Halls do not offer vacation stay although there are typically subsidies for vacation stay which are unique for each hall. My hall used to subsidise sportsmen and holiday project committes (rag and hall camps). This means after each sem, there is the big haul up which I absolutely abhor.
I find it quite quite ridiculous to move back for six weeks during the year end break but my mum dud not budged and she refused to pay for vacation stay each year. Oh well. I really really hate packing by the way.
3. I hear that hostelites are very busy people
I don’t deny this at all! Each hostelite has to “earn” their stay which means committing their time to hall to participate in activities, which makes up your very “vibrant” hall life. Each resident is expected to participate in approx. 3-5 activities which ranges from sports, committees, arts (music, dance, drama) etc. Each activity gets you X points and if your activity wins something, your points get inflated.
4. What do these points do?
These points serve as your entry to your next residential stay. If you do not mean the cut-off points, it means that you will not be allocated hall stay and you may have to hall hop or stay in student residence.
5. What are student residences?
Student residences are like NUS halls without the need to do activities. While this may sound appealing but this means you will need to find some other avenues to earn points!
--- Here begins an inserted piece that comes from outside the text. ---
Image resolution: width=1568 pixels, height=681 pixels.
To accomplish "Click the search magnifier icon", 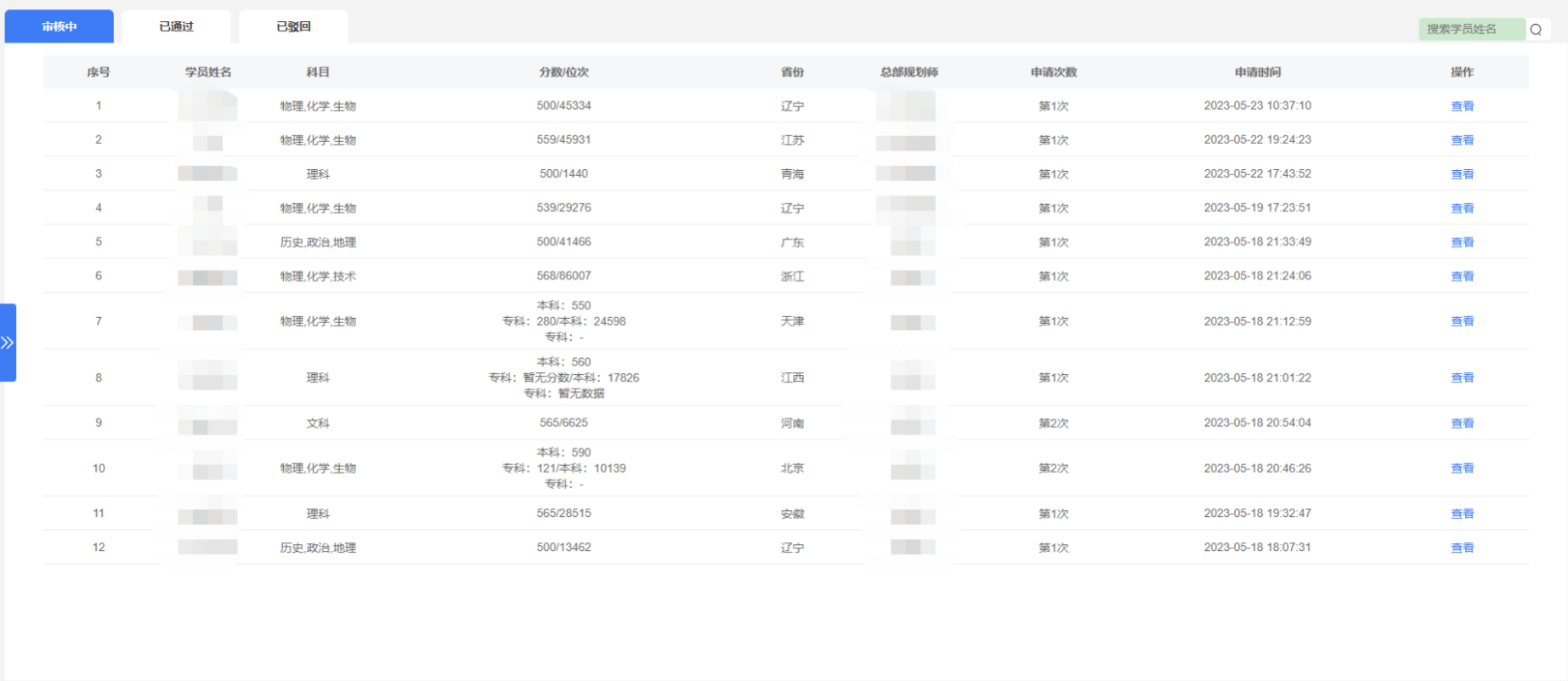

6. Hostel residents do not sleep early and dress crappy
The thing is that hostel activities do not start early, I have gone to rehearsals that start at 11pm or even 12am because there is no need for people to catch the last bus/train home. With regards to dressing, I have seen residents who head to class in FBTs and hall shirts. I guess since you do not travel out of campus, it kinda takes the fun out of dressing and that when you tumble out of bed 15 mins before class, you don’t have much of a choice!
7. There is no air con in my room! I have to have air con!
When I stayed in hall, I had two blankets. My hall was not structured like that of flats (which is what Sheares and Kent Ridge halls are like), we are low-lying shophouse like buildings. It was super cold at night for me. If I had to relate to air conditioning temperature, I would say it’s like 22-24 degrees. Of course, this also depends on your room allocation and Singapore’s erratic weather.
8. Should I get a single or double room?
If you have a good friend, that’s great. If not, I would seriously advise a single room. I cannot imagine sharing room with a stranger. While it may sound all exciting, the cultural exchange and all, it is really all not that exciting. You can still participate in activities with people all around the world, but living together takes it to another level all together.
9. How do I get into halls?
When applying, be sure to highlight about the stuff that you can do, especially if you have certain strengths. Be sure to do some research — E.g. Eusoff and Temasek are known to be sports halls. Kent Ridge has always been strong in arts activities.
10. Be prepared!
Start learning household chores because no one is gonna help you do your chores.